▸ **A FAZER**
1/ Com base no trecho sobre os Tatus07, explique qual papel é atribuído aos signos e símbolos do grupo. Use de uma a três frases.
2/ Verifique se cada afirmação abaixo está de acordo com o trecho sobre os Tatus07. Responda sim ou não e cite as palavras decisivas do trecho. (a) O trabalho aborda as estratégias de domínio territorial. (b) O lema dos Tatus07 é "juntos somos mais". (c) O trabalho deixa de lado as ações filantrópicas do grupo.
3/ Continue o trecho sobre os Tatus07 a partir da última frase apresentada.

▸ **TRECHO FORNECIDO**
────────────────────────────────────────
Por diversas trilhas, seja no momento que antecede os jogos, seja na dimensão mais abrangente do cotidiano local, o trabalho revela os rituais de entrada e de pertencimento aos Tatus07
, desde seu lema juntos somos mais
: sua organização e hierarquia internas, suas regras e princípios éticos, suas práticas e ações, os signos e símbolos que, pode-se dizer, reafirmam e reatualizam a identidade coletiva. O texto desvela o papel das artes marciais e do corpo, os confrontos, embates e rivalidades, bem como as estratégias de domínio territorial. Mas mais além, ilumina uma dimensão – algo inusitada – da gramática relacional dos Tatus07
, que aponta para o estabelecimento de laços de sociabilidade com a comunidade no território, das festas às ações sociais e filantrópicas.
────────────────────────────────────────
▸ **Registros de elementos da interface**
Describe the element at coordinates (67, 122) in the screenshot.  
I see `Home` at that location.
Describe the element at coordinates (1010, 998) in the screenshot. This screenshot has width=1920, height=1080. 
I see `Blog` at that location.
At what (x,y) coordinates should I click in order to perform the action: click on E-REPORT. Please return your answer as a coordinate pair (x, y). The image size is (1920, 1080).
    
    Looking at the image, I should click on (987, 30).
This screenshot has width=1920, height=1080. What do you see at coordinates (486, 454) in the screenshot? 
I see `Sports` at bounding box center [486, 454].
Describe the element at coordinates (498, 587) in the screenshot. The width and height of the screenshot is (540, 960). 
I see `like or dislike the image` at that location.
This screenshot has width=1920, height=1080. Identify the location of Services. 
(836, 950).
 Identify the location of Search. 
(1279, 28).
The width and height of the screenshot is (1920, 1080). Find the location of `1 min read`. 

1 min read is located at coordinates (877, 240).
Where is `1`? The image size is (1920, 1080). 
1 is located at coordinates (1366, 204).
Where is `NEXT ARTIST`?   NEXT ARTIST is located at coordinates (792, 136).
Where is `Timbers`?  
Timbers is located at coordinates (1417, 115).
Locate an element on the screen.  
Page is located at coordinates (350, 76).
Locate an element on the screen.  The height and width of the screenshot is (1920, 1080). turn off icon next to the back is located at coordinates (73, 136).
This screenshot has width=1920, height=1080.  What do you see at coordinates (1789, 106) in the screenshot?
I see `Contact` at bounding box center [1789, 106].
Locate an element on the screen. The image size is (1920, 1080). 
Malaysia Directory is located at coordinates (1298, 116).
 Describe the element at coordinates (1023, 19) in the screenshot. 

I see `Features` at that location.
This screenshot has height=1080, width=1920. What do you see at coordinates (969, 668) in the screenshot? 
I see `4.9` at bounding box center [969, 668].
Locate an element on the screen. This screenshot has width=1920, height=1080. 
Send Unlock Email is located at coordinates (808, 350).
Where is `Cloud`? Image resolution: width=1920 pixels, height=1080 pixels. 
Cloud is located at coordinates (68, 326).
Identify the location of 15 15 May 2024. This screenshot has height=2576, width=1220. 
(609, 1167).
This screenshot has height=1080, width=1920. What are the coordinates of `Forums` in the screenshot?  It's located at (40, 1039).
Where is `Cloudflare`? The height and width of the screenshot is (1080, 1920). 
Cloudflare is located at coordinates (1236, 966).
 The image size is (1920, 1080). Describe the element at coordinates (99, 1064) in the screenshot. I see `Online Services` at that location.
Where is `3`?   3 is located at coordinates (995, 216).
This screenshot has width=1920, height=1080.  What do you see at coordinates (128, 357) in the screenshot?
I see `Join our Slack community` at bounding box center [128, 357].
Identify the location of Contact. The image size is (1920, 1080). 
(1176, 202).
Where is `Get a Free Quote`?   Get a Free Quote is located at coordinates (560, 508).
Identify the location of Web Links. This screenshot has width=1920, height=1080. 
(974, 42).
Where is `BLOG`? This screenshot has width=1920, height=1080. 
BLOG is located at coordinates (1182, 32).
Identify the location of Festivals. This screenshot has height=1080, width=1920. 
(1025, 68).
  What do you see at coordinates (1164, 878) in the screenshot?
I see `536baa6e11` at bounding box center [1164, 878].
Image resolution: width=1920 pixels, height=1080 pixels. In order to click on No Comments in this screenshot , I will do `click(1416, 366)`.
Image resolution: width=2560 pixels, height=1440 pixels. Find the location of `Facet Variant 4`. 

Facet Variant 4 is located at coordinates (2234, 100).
────────────────────────────────────────
▸ **RESPOSTAS POR TAREFA**
1/ Os signos e símbolos reafirmam e reatualizam a identidade coletiva dos Tatus07. O trecho os lista entre os elementos revelados pelo trabalho, ao lado da organização e hierarquia internas, das regras e princípios éticos e das práticas e ações do grupo.

2/
(a) Sim: "bem como as estratégias de domínio territorial".
(b) Sim: "desde seu lema juntos somos mais".
(c) Não: "das festas às ações sociais e filantrópicas".

3/
A pesquisa realizada apresenta contribuições para campos de estudos e eixos temáticos distintos, para além daqueles no universo (amplo) do futebol, das torcidas organizadas e da abordagem da violência a elas associada. Nessa linha, a própria autora sinaliza a originalidade de sua obra ao indicar que não há trabalhos que tratem especificamente de grupos de torcida organizada que atuem na perspectiva de domínio territorial
, dentre outros aspectos. Mais além, a envergadura do trabalho traz diversos aportes, instiga e suscita reflexões no campo dos estudos sobre juventude e cultura, dos estudos urbanos que se voltam para a apropriação do espaço, e dos esforços – relativamente escassos – de conjugar territorialidades e apropriação do espaço com processos de construção de identidades. Para os Tatus07
, pode-se considerar que o livro constitui um registro singular de sua trajetória até o momento.
Para a Flávia, desejo que esse fio mais geral que alinhava juventude, cultura e território seja revisitado e tecido com essas e outras linhas com sua pulsação.
Professora Dra. Flávia de Paula Duque Brasil
Prefácio
O futebol moderno é, sem dúvida, um esporte amplamente massificado no mundo. Exerce papel de destaque na sociedade capitalista em que vivemos, movimentando exorbitantes valores. Ganha constantemente novos praticantes, e também torcedores apaixonados pelos seus times do coração
.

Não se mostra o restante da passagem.